E-learning refers to any education received online. Recently, it has become synonymous with remote education. While anything you learn, even via YouTube, can be viewed as e-learning, the term is used more often for formal education.

In both formal and casual education, video content has taken over literature. The seeds of this were sowed by CliffNotes and Khan Academy way back in the dawn of the internet. When students started getting their notes online, the internet became inseparable from education.

Then, most journals became digitized and available online. E-learning had cemented its place within the traditional education sphere. Khan Academy began with the founder, Sal Khan, tutoring one of his relatives remotely. When more relatives started asking for lessons for their kids, he decided to record his sessions.

In 2006, Khan Academy was brought into existence as one of the earlier providers of educational video content.
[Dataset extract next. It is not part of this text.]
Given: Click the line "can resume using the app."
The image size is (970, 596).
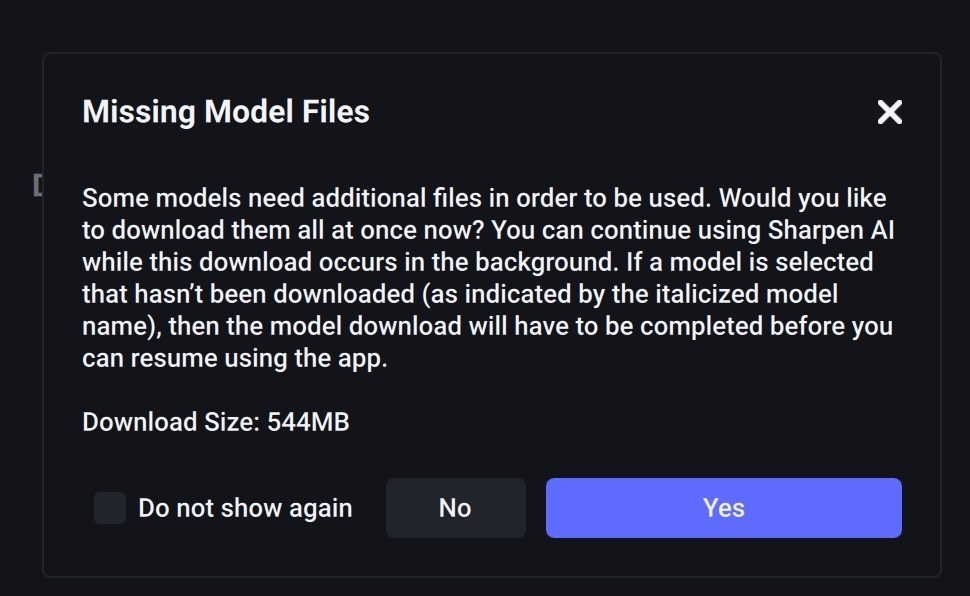Looking at the screenshot, I should coord(234,359).

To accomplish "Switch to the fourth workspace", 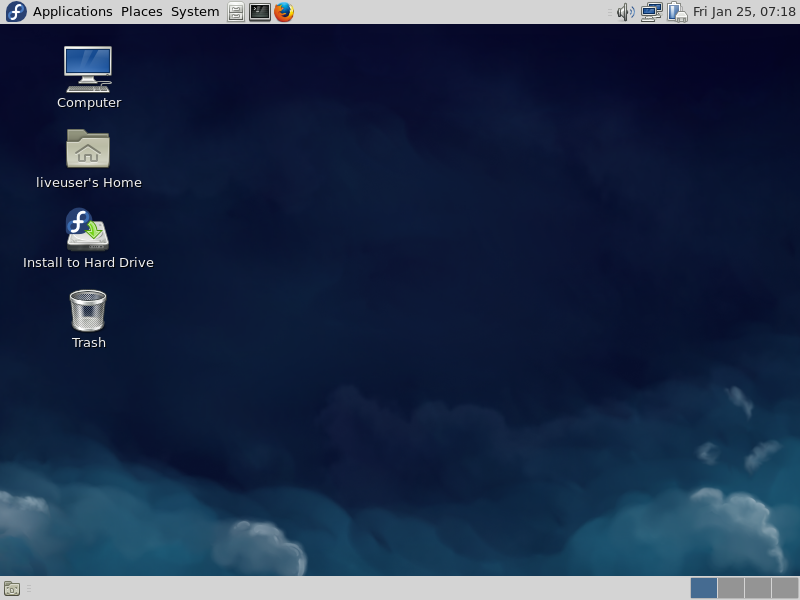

With students supplementing their education via online platforms, remote education seemed like a no-brainer. However, it took over 14 years for remote education to become common.

In 2020, schools had to abide by their respective cities' lockdown protocols. They all resorted to Zoom classes and other online media. This was an interesting flip of the traditional "teacher playing a YouTube video for the class" model. Now, the teacher was the YouTube video.

E-learning experienced a boom thanks to a gallery of factors, including mandated lockdowns, improvements in internet speed, and widespread internet access alongside the most important aspect: video.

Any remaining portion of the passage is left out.